§ **Aim of the task**
Find every line of the material below that contains the string "header" and copy those lines. Upper and lower case count as different.

= = = = =

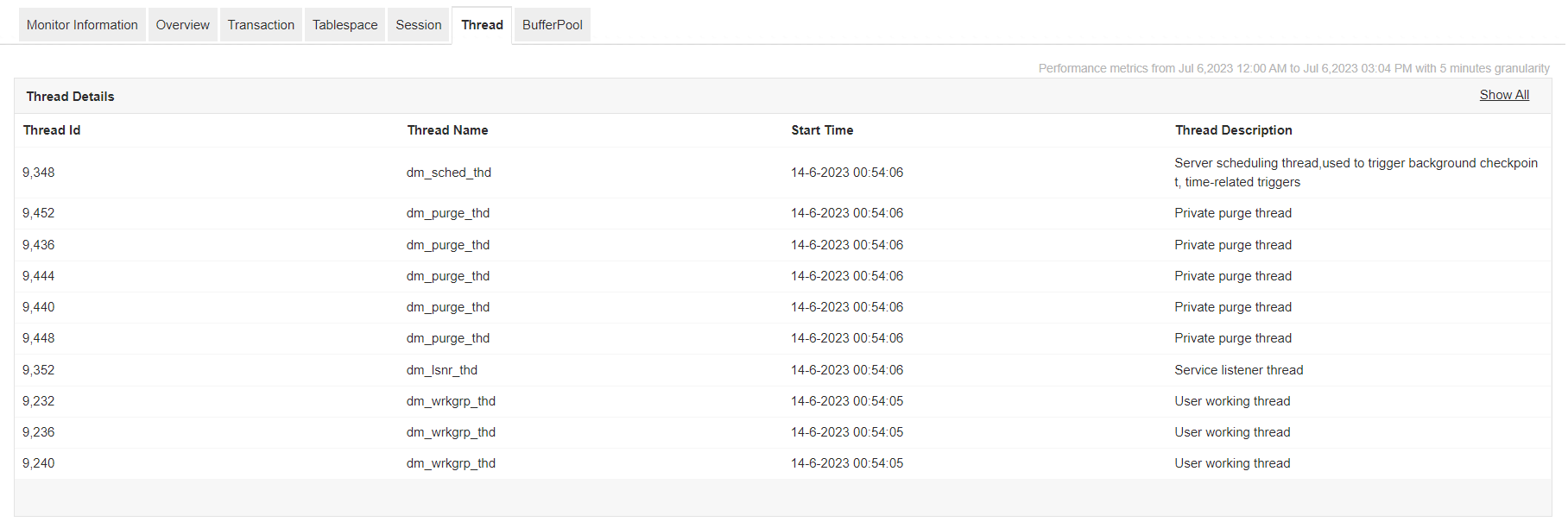The width and height of the screenshot is (1568, 528).
Task: Click the Thread Name column header
Action: tap(447, 130)
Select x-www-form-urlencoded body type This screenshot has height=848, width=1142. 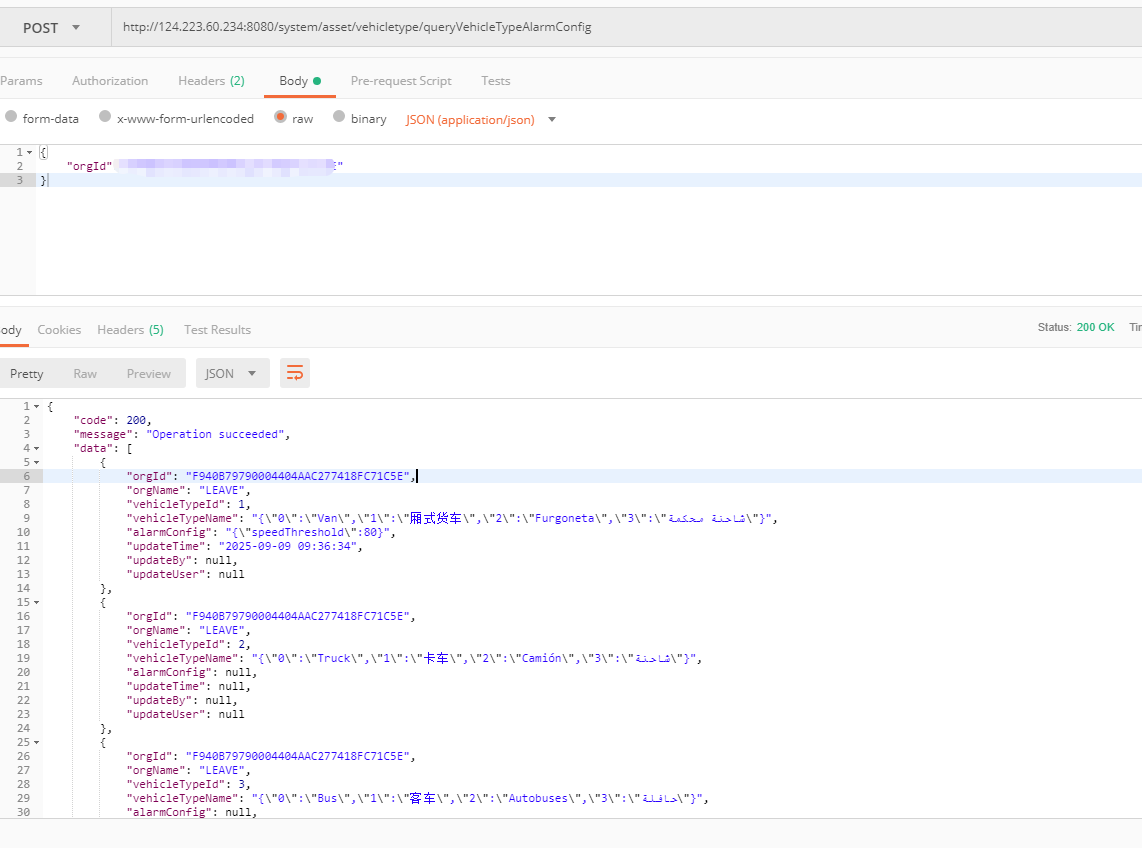click(x=105, y=118)
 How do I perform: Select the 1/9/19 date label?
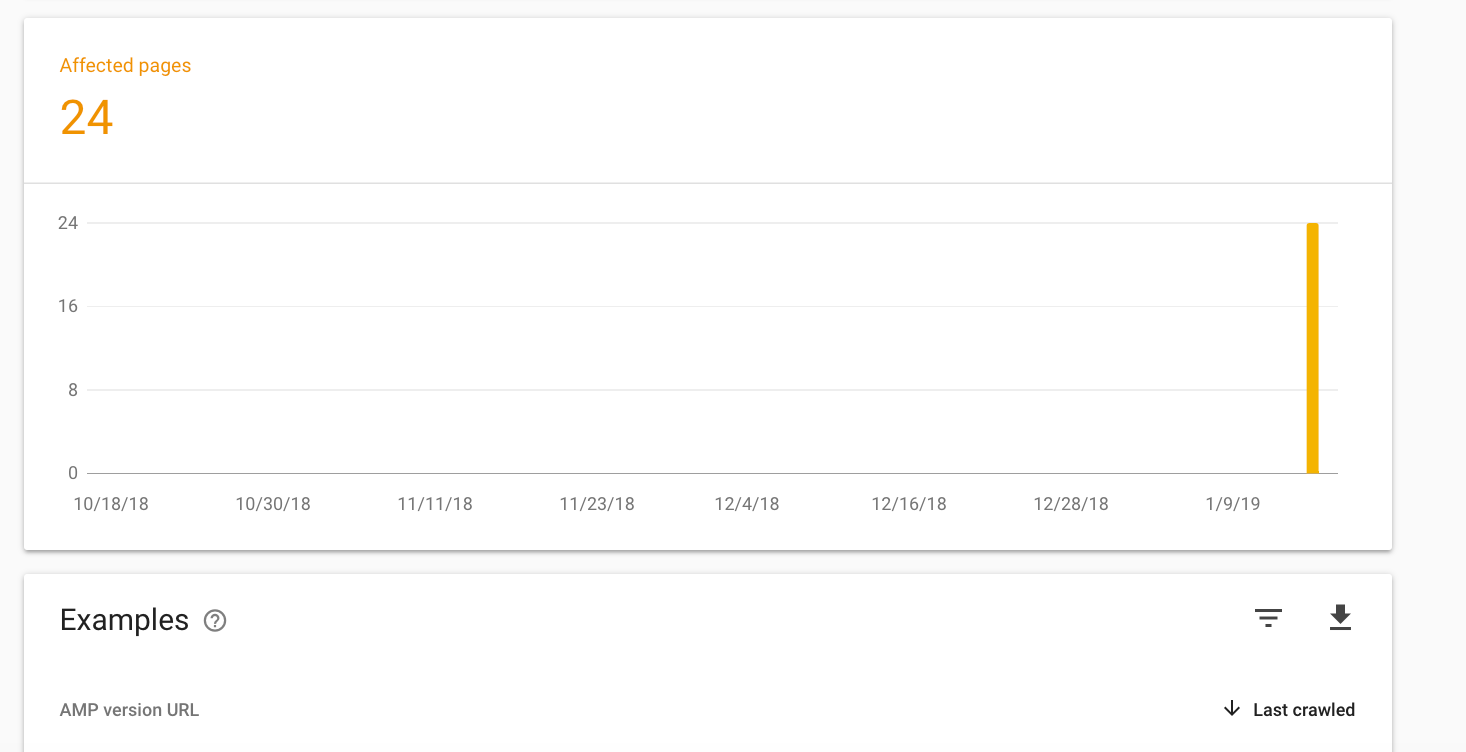tap(1233, 504)
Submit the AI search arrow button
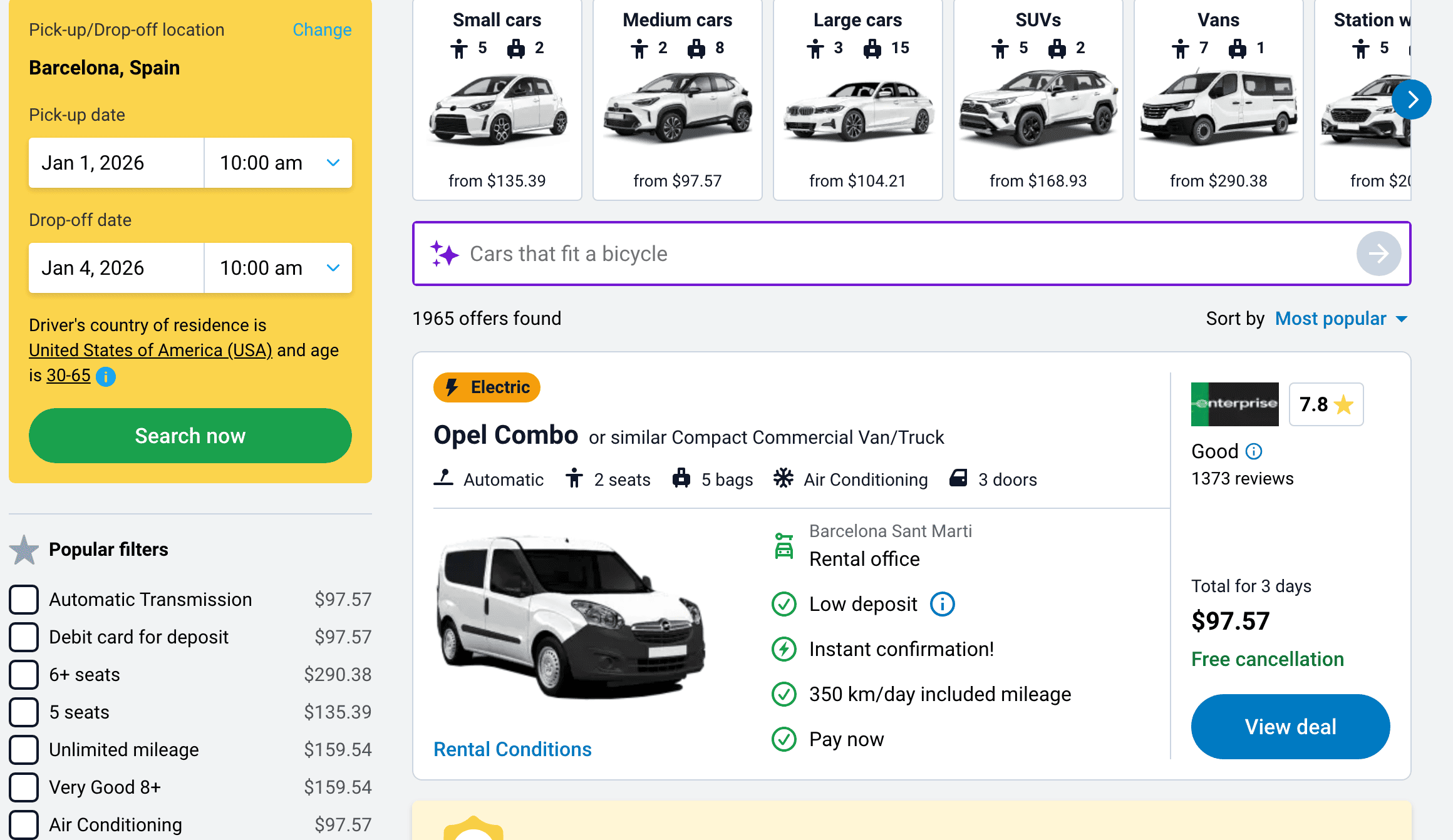Screen dimensions: 1453x840 point(1378,254)
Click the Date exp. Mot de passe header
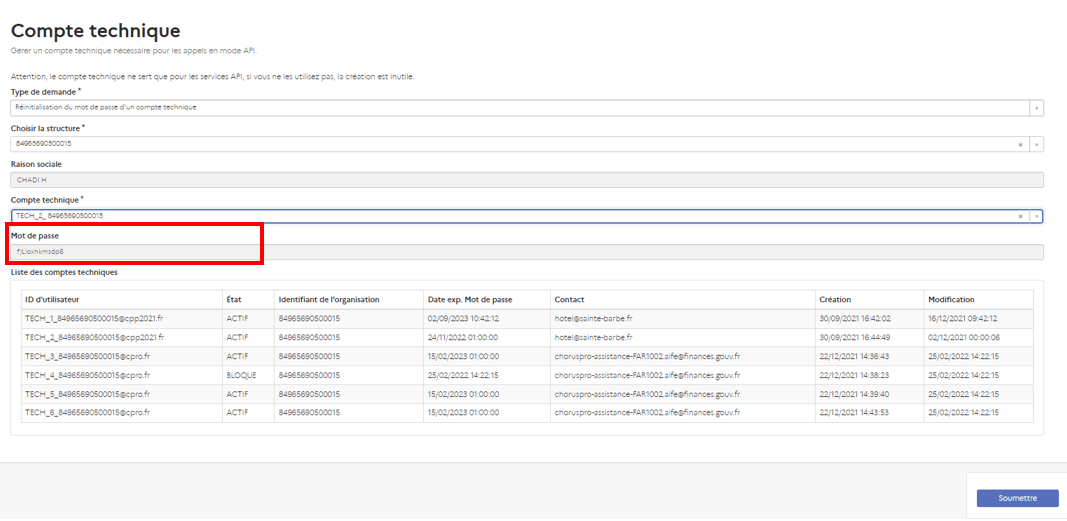 (x=470, y=300)
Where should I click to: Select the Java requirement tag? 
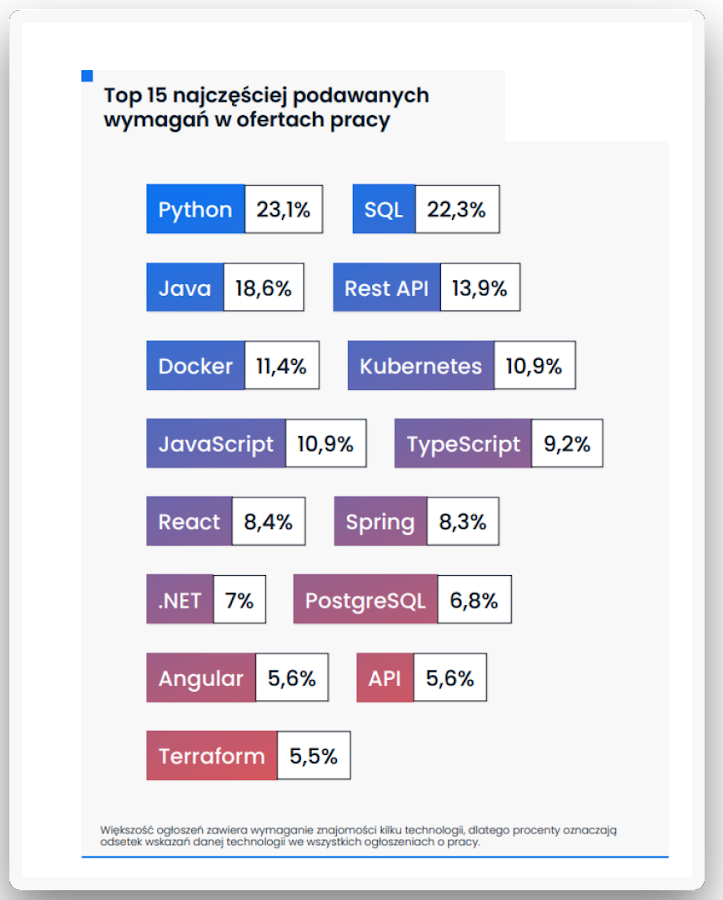pos(185,288)

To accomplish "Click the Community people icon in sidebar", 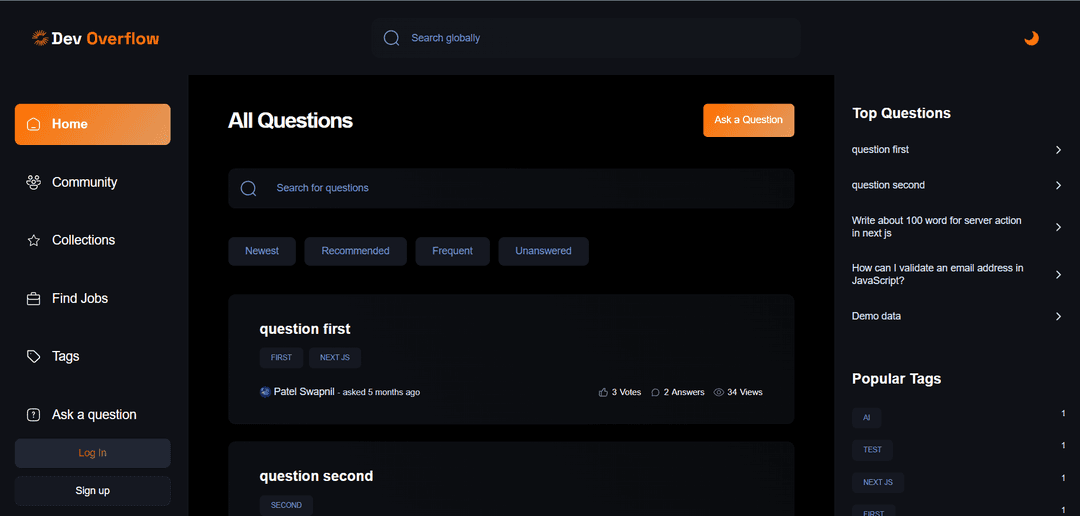I will pos(34,182).
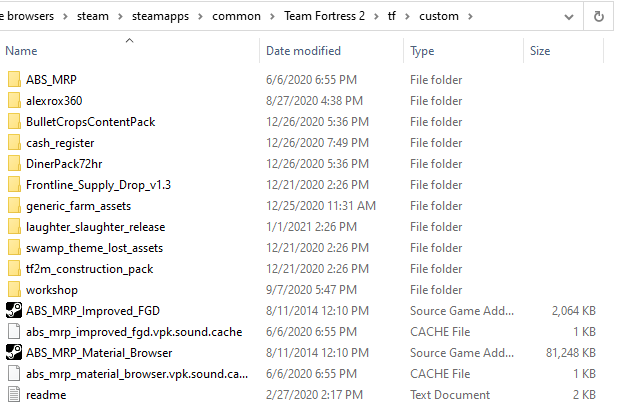Click the tf2m_construction_pack folder icon
The width and height of the screenshot is (617, 411).
tap(13, 269)
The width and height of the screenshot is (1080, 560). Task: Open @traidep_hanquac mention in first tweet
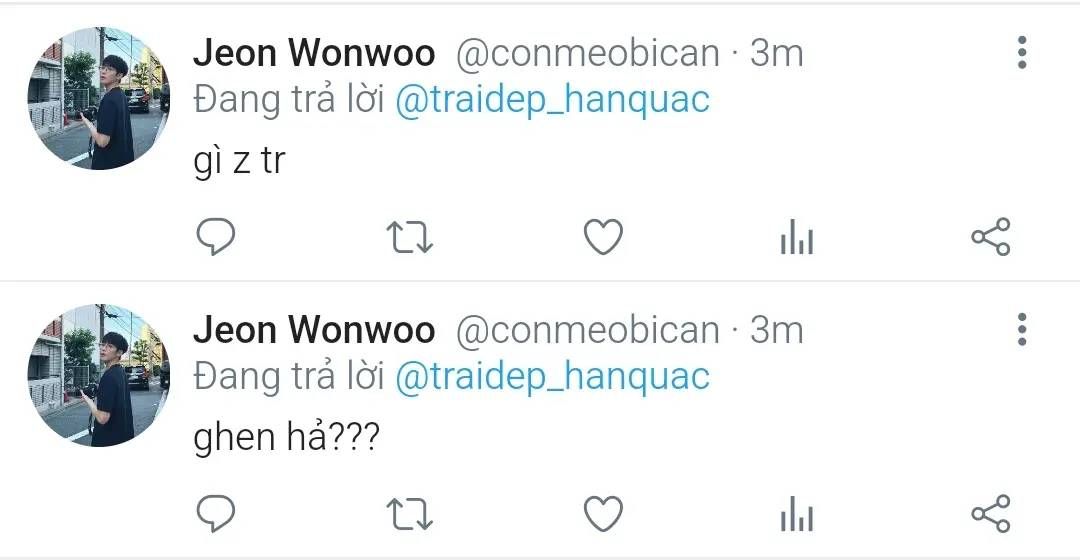pos(552,101)
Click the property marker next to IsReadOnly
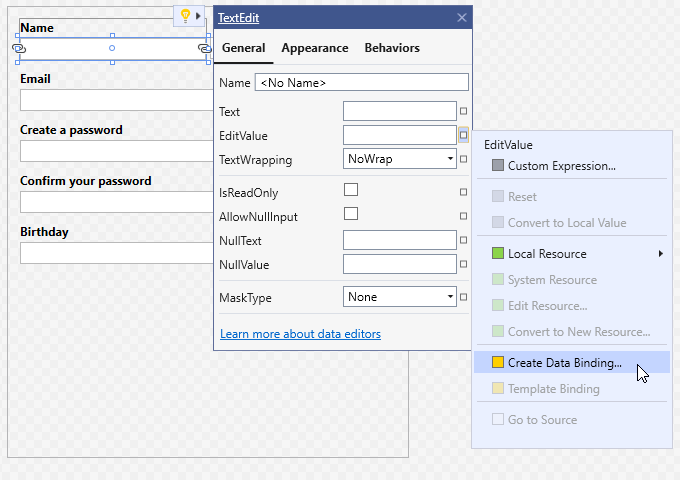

= = = = =

§ **Output of the task**
Task: Click the Thread Name column header
Click the Date exp. Mot de passe header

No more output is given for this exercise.